Patty prays. ‘Oh heavenly Father! Will ya look at him, will ya.’ Dina cries.
I give him a good looking over. ‘Patty, are you sure he’s in a coma?’
‘Of course I am. I remember my dear departed uncle’s coma. May he rest in peace.’ Dina and I almost laugh out loud. But, this is a time for piety. I try prying open my father’s closed eyes. As if a bolt of lightning has struck him in the ass, he sits upright in his hospital bed.
With eyes wide open, he speaks. ‘Hurry up. I want to go up. Hurry up. Take me up.’ He lies back down like a ton of skinny bricks.
‘Oh Lord. She’s calling his name. He can hear her. I have been around death, I have. But never a death like his. Mary, Jesus and …’
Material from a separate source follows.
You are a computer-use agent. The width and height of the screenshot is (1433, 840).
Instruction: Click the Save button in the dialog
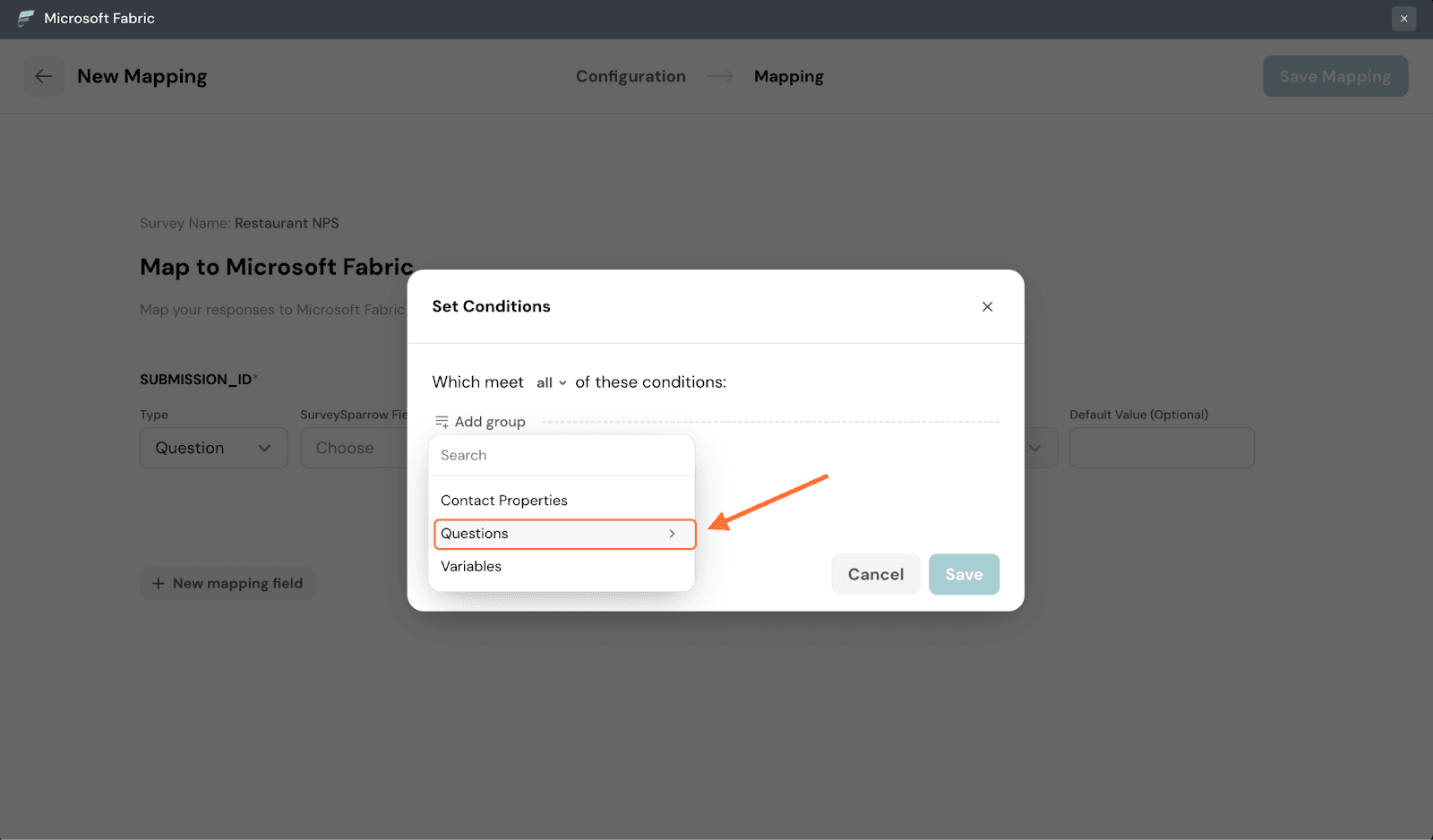tap(964, 575)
‘Patty. Would you mind leaving Dina and me alone with our father?’
‘Of course not. I have so much ironing to do in the basement. I’ve been ironing his underwear for days.’ What ironing? He’s been in diapers for over a week now … Patty leaves the room. Dina and I sit, transfixed, staring at my father.
Suddenly Pop sits up again. ‘Hurry up. I want to get up. Take me up.’ And he’s down again. And so it goes up and down, up and down, life and death, up and down. She is not only near him. She is with him, in him, all around him.
I smell her perfume. ‘Do you smell that?’
‘What?’
‘Nothing.’ I listen for her; not a word. The afternoon creeps into early evening, the spectacle continues; an outstanding final performance.
From outside, we hear the Good Humor truck pass by. Dina and I decide to have one last Good Humor. I yell down to the basement. Of course Patty is not there. She is on another silverware run to her car. I open the hall closet. Her coat is missing. I would be such a good detective.
Dina orders an orange popsicle. Boring. I have a chocolate chocolate-chip Good Humor bar. Only seconds away from asking the ageing Good Humor man if he knew my mother, a blood-curdling scream resounds throughout the neighborhood. Dina and I drop our sweets in the street. We beeline it back to our father’s house.
I open the front door, race into the television room. He is nowhere to be found. From upstairs Patty screams. ‘HELP! HELP! OH MY GOD! GLORY BE …’
Dina and I run upstairs. The door to the parents’ room is shut. Patty stands outside the door. She is white as a sheet.
‘She’s in there with him. God help us all. She
has come for him at last.’
I try opening the door. It’s locked. Impossible! I bang, push, scream, kick, and … mysteriously, the door opens …
There he lies … on the bed; dead as a dead man, with a winter-white smile, with lipstick kisses all over his face. Hail Mary is in order.
‘I heard footsteps, ran into the study. The hospital bed was empty. The control box ripped out, thrown on the floor … in the corner by his slippers. I heard a door slam upstairs.’ Patty falls to her knees … ‘Oh Lord in heaven I thought … praise Jesus …’
I preempt her hallelujahs. ‘Patty, please go downstairs. Call Ralph and the kids. Tell them it’s over.’
‘But.’
‘Please, leave us alone. And Patty, close the door behind you.’ Patty exits muttering the Lord’s Prayer. Dina bursts out crying. I hold her close. After all, we are sisters and orphans. ‘They’re together now.’
She cries and cries. I cry only a little in comparison. But it isn’t a contest.
I look down at his glorious corpse. His left hand is closed tight. I open it. There rests the missing monkey; his favorite picture jasper monkey. Before Dina notices, I slip the monkey into my pocket. I look at the pillowcase next to my father’s head. I swear to whomever there is left, since Patty has used up the quota. There on my mother’s old pillowcase are tears. My mother’s tears no doubt. I turn the pillow over.
‘What are you doing?’
‘Straightening up.’
‘How can you be so anal? He just died.’
I touch his forehead. ‘Goodbye Pop.’
‘Look at his face. That’s her lipstick.’ Dina can’t catch her breath.
‘It is.’ I breathe a sigh of relief. We sit on the bed, staring at our father’s corpse. I listen and listen. She is gone. He is with her. Finally. She is out of this world.
Dina whimpers. ‘You know what?’
‘What?’
‘I won’t mind being an orphan as long as I have you,’ she says between hiccups.
‘I love you, Dina.’
‘We’d better start making phone calls,’ she says anxiously.
‘There’s hardly anybody left to call,’ I say reassuringly, as I close my father’s eyes.